◆ **Problem to work on**
Each entry has to be printed again exactly.

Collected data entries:
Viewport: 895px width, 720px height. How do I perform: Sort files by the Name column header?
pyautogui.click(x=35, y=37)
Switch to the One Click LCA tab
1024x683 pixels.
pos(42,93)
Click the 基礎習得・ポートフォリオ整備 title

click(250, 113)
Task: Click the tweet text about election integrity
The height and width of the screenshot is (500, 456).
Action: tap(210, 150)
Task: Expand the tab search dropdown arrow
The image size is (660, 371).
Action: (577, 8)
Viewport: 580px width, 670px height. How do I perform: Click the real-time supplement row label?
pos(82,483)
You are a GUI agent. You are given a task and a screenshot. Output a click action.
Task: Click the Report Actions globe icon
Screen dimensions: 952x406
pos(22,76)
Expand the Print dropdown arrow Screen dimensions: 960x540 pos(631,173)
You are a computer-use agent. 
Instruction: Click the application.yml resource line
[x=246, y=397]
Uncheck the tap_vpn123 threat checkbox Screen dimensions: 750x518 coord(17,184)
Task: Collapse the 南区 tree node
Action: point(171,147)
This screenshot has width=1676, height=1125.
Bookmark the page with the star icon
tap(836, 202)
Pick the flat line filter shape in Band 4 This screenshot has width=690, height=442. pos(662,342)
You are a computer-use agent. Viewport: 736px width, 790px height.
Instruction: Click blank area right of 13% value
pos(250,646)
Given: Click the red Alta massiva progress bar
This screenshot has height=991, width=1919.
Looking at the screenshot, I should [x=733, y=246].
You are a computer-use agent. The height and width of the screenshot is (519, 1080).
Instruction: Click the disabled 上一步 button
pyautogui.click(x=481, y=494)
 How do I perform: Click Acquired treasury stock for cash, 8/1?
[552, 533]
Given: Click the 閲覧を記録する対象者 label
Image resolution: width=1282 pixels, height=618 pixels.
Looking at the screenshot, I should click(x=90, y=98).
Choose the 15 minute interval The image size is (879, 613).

◆ **Answer space**
Viewport: 895px width, 720px height. How do I perform: Sort files by the Name column header?
pyautogui.click(x=35, y=37)
Switch to the One Click LCA tab
1024x683 pixels.
pos(42,93)
Click the 基礎習得・ポートフォリオ整備 title

click(250, 113)
Task: Click the tweet text about election integrity
The height and width of the screenshot is (500, 456).
Action: tap(210, 150)
Task: Expand the tab search dropdown arrow
The image size is (660, 371).
Action: (577, 8)
Viewport: 580px width, 670px height. How do I perform: Click the real-time supplement row label?
pos(82,483)
You are a GUI agent. You are given a task and a screenshot. Output a click action.
Task: Click the Report Actions globe icon
Screen dimensions: 952x406
pos(22,76)
Expand the Print dropdown arrow Screen dimensions: 960x540 pos(631,173)
You are a computer-use agent. 
Instruction: Click the application.yml resource line
[x=246, y=397]
Uncheck the tap_vpn123 threat checkbox Screen dimensions: 750x518 coord(17,184)
Task: Collapse the 南区 tree node
Action: point(171,147)
This screenshot has width=1676, height=1125.
Bookmark the page with the star icon
tap(836, 202)
Pick the flat line filter shape in Band 4 This screenshot has width=690, height=442. pos(662,342)
You are a computer-use agent. Viewport: 736px width, 790px height.
Instruction: Click blank area right of 13% value
pos(250,646)
Given: Click the red Alta massiva progress bar
This screenshot has height=991, width=1919.
Looking at the screenshot, I should [x=733, y=246].
You are a computer-use agent. The height and width of the screenshot is (519, 1080).
Instruction: Click the disabled 上一步 button
pyautogui.click(x=481, y=494)
 How do I perform: Click Acquired treasury stock for cash, 8/1?
[552, 533]
Given: Click the 閲覧を記録する対象者 label
Image resolution: width=1282 pixels, height=618 pixels.
Looking at the screenshot, I should click(x=90, y=98).
Choose the 15 minute interval The image size is (879, 613).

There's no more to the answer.